======== INPUT MATERIAL ========

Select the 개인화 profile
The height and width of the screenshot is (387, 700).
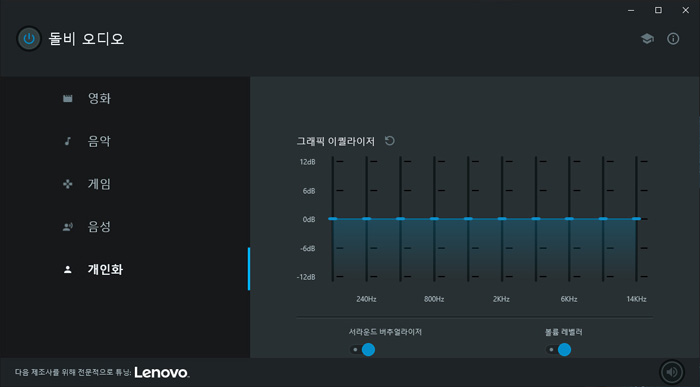[x=105, y=270]
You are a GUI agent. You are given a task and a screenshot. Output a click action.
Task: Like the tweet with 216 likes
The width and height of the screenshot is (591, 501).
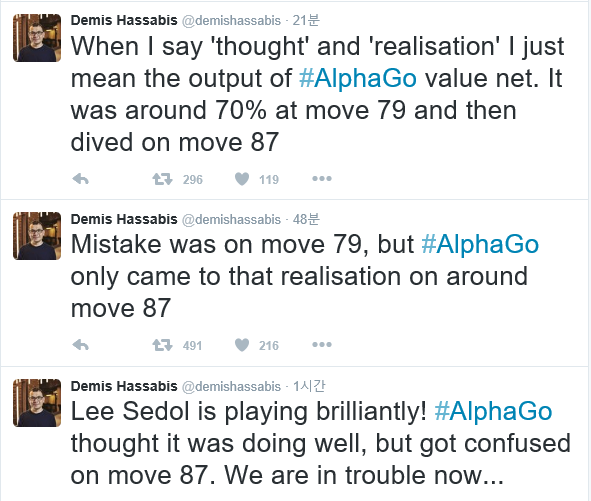coord(242,345)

========

Please return only the lines from the one holding "You are a GUI" through the end of the data, both ends included; do not copy any pictures.

You are a GUI agent. You are given a task and a screenshot. Output a click action.
Task: Like the tweet with 216 likes
The width and height of the screenshot is (591, 501).
coord(242,345)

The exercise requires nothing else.